Alector, Inc. announced that the U.S. Food and Drug Administration (FDA) has granted Breakthrough Therapy Designation to latozinemab, an investigational human monoclonal antibody designed to block sortilin to elevate progranulin (PGRN) levels for the potential treatment of frontotemporal dementia with a progranulin gene mutation (FTD-GRN). The FDA granted latozinemab Breakthrough Therapy Designation for FTD-GRN based upon data from the INVOKE-2 Phase 2 clinical trial of latozinemab in FTD-GRN participants. The FDA's Breakthrough Therapy Designation is granted to expedite the development and review of drugs in the United States that are intended to treat a serious condition, when preliminary clinical evidence indicates the drug may demonstrate substantial improvement over available therapy on a clinically significant endpoint.

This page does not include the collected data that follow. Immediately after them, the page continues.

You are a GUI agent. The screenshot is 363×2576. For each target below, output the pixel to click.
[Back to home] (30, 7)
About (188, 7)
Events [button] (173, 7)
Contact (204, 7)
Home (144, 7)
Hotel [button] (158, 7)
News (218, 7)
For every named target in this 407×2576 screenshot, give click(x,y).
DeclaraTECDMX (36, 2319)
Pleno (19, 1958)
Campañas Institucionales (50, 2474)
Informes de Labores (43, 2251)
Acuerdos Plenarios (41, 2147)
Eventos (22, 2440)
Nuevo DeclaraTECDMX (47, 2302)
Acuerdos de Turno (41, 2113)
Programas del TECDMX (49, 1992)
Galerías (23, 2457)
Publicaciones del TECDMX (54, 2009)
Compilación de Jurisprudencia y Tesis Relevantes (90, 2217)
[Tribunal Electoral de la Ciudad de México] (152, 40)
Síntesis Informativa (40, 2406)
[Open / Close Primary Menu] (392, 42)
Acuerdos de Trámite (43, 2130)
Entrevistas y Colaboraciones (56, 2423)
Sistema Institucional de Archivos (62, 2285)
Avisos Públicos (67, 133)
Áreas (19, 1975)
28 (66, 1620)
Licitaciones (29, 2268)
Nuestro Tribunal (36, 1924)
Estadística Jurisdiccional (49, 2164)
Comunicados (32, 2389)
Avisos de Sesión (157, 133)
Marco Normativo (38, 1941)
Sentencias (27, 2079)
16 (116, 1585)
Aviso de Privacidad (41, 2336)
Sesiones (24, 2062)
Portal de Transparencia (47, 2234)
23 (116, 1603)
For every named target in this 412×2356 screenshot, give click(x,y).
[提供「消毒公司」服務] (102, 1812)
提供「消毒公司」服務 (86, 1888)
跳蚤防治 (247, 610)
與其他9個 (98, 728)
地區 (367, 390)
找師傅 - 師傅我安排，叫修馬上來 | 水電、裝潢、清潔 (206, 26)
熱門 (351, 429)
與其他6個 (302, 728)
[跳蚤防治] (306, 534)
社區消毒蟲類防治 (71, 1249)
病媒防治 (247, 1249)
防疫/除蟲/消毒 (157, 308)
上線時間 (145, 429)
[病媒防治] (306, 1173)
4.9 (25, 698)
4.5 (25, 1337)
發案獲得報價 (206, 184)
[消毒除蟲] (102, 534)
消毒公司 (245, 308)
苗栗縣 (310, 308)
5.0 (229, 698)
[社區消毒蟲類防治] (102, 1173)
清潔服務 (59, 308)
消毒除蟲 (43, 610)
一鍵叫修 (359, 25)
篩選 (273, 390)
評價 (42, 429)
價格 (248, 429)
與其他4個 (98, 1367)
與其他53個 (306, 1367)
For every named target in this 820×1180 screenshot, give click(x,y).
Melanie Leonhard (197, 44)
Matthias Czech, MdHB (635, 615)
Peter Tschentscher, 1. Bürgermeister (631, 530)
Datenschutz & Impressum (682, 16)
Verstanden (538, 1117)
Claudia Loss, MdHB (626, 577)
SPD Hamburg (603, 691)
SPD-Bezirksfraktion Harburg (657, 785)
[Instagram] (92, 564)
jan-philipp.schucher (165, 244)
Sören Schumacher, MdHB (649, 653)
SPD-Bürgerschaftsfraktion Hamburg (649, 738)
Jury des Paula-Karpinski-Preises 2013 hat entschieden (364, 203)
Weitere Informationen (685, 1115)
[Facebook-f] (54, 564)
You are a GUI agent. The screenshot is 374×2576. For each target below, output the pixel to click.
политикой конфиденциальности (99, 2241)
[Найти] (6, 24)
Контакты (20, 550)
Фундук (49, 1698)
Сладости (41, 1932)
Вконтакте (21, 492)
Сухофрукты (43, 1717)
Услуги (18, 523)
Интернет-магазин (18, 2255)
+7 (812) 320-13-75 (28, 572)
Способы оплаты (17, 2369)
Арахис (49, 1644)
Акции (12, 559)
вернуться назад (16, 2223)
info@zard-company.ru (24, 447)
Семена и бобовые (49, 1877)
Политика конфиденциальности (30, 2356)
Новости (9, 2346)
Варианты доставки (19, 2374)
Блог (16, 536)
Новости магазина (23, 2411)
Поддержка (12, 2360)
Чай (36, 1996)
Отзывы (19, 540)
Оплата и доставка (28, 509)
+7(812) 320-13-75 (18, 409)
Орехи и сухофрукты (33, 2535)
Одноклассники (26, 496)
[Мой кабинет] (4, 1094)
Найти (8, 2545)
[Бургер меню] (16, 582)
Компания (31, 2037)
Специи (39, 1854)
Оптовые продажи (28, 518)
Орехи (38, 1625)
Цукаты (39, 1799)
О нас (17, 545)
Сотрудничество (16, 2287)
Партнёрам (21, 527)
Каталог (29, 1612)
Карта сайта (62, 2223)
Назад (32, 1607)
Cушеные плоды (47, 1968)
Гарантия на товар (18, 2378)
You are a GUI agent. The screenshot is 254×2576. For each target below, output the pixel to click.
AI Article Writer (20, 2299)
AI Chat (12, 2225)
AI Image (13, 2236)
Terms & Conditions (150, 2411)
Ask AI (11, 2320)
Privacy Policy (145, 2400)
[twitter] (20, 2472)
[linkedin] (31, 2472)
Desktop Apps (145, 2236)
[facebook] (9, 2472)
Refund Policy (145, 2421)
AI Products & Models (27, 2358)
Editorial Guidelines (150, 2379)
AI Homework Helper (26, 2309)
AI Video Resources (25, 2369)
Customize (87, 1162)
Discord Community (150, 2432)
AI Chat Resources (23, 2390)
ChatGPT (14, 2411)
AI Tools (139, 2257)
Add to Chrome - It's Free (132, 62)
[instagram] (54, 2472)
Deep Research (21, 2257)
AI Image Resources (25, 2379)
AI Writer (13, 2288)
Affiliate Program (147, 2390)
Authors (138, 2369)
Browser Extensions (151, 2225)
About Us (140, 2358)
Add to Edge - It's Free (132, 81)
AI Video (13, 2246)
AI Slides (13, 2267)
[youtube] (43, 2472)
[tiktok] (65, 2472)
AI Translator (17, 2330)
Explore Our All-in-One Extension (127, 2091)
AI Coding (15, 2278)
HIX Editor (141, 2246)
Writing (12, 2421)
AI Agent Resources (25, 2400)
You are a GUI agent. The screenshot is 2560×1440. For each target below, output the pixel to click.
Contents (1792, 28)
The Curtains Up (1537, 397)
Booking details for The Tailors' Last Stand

Latozinemab (AL001) is an investigational human monoclonal antibody designed to modulate progranulin (PGRN), a key regulator of immune activity in the brain with genetic links to multiple neurodegenerative disorders, including frontotemporal dementia (FTD), Alzheimer?s disease, and Parkinson?s disease. Latozinemab aims to increase the level of PGRN in humans by inhibiting sortilin, a degradation receptor for PGRN. Latozinemab has received Orphan Drug Designation for the treatment of FTD as well as both Breakthrough Therapy and Fast Track designations for the treatment of FTD due to a progranulin gene mutation (FTD-GRN) from the U.S. Food and Drug Administration.

Frontotemporal dementia (FTD) is a rare neurodegenerative disease, but it is one of the most common causes of early onset dementia. It affects an estimated 50,000 to 60,000 people in the United States and roughly 110,000 in the European Union, with potentially higher prevalence in Asia and Latin America. There are multiple heritable forms of FTD, and FTD patients with a progranulin gene mutation (FTD-GRN) represent 5% to 10% of all people with FTD.

Patients with FTD frequently develop symptoms such as behavioral changes, lapses in judgment, and diminished language skills when they are in their 40?s and 50?s with the disease running its course in 7-10 years.6 There are no U.S. Food and Drug Administration-approved treatment options available for any form of FTD.